PTEN Mutation in Cancer
Tumor SuppressorPhosphatase and Tensin Homolog
PTEN is a phosphatase that negatively regulates the PI3K/AKT pathway. Loss of PTEN function leads to uncontrolled cell growth and is common in endometrial, prostate, and brain cancers.
What Is PTEN?
PTEN (Phosphatase and Tensin Homolog) is a dual-specificity phosphatase that acts as one of the most important tumor suppressors in human biology. Its primary function is to dephosphorylate PIP3, directly antagonizing the PI3K/AKT/mTOR signaling pathway. By keeping this growth-promoting pathway in check, PTEN serves as a critical brake on cell proliferation, survival, and metabolism. When PTEN is lost or inactivated, the PI3K pathway becomes hyperactive.
PTEN Mutations in Cancer
PTEN is among the most commonly deleted or mutated tumor suppressor genes in cancer, with alterations found in approximately 8-10% of all tumors (higher when including epigenetic silencing and copy number loss). PTEN mutations are most prevalent in endometrial cancer (~65%), glioblastoma (~30-40%), prostate cancer (~20-40%), and melanoma (~10-15%). Unlike oncogenes with hotspot mutations, PTEN alterations are scattered throughout the gene and include point mutations, deletions, frameshifts, and promoter methylation.
Clinical Significance and Cowden Syndrome
Somatic PTEN loss is associated with aggressive disease features and therapeutic resistance in many cancer types. Germline PTEN mutations cause PTEN hamartoma tumor syndromes, most notably Cowden syndrome, characterized by multiple hamartomas and a markedly increased risk of breast, thyroid, endometrial, and other cancers. PTEN status is increasingly used to guide therapy: PTEN loss may predict sensitivity to PI3K/AKT/mTOR pathway inhibitors and resistance to certain immunotherapies.

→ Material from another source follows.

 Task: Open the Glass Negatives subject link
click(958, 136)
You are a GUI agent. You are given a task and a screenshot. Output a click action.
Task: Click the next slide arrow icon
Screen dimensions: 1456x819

Morphological Associations
PTEN-deficient tumors display characteristic histological features. In endometrial cancer, PTEN loss associates with endometrioid histology and lower-grade disease. In prostate cancer, PTEN deletion correlates with higher Gleason score, larger tumor volume, and cribriform morphology. In glioblastoma, PTEN loss is associated with more diffuse infiltrative patterns. HistoAtlas quantifies these morphological differences across 33 TCGA cancer types using computational analysis of whole slide images.
Frequently Asked Questions
What is a PTEN mutation?
A PTEN mutation is a change in the PTEN gene that inactivates the PTEN phosphatase protein, removing a critical brake on the PI3K/AKT growth-signaling pathway. PTEN is one of the most commonly altered tumor suppressors in cancer, found in ~65% of endometrial cancers, ~30% of glioblastomas, and ~20% of prostate cancers.
Is PTEN mutation hereditary?
Most PTEN mutations in cancer are somatic (acquired). However, inherited germline PTEN mutations cause PTEN hamartoma tumor syndromes, including Cowden syndrome, which carries significantly increased risks for breast cancer (85% lifetime risk), thyroid cancer (35%), and endometrial cancer (28%). Genetic testing is recommended for individuals meeting clinical criteria.
What is PTEN mutation Cowden syndrome?
Cowden syndrome is a hereditary condition caused by germline PTEN mutations. It is characterized by multiple hamartomas (benign growths) and a dramatically increased lifetime risk of breast, thyroid, endometrial, kidney, and colorectal cancers. Cowden syndrome patients require intensive cancer surveillance starting in their 20s.
Does PTEN mutation affect survival?
PTEN loss is generally associated with more aggressive disease and worse outcomes, though the impact varies by cancer type. In prostate cancer, PTEN deletion correlates with higher-grade disease and shorter time to metastasis. In glioblastoma, PTEN status is prognostic. HistoAtlas provides survival curves comparing PTEN-mutant vs wild-type tumors across 33 TCGA cancer types.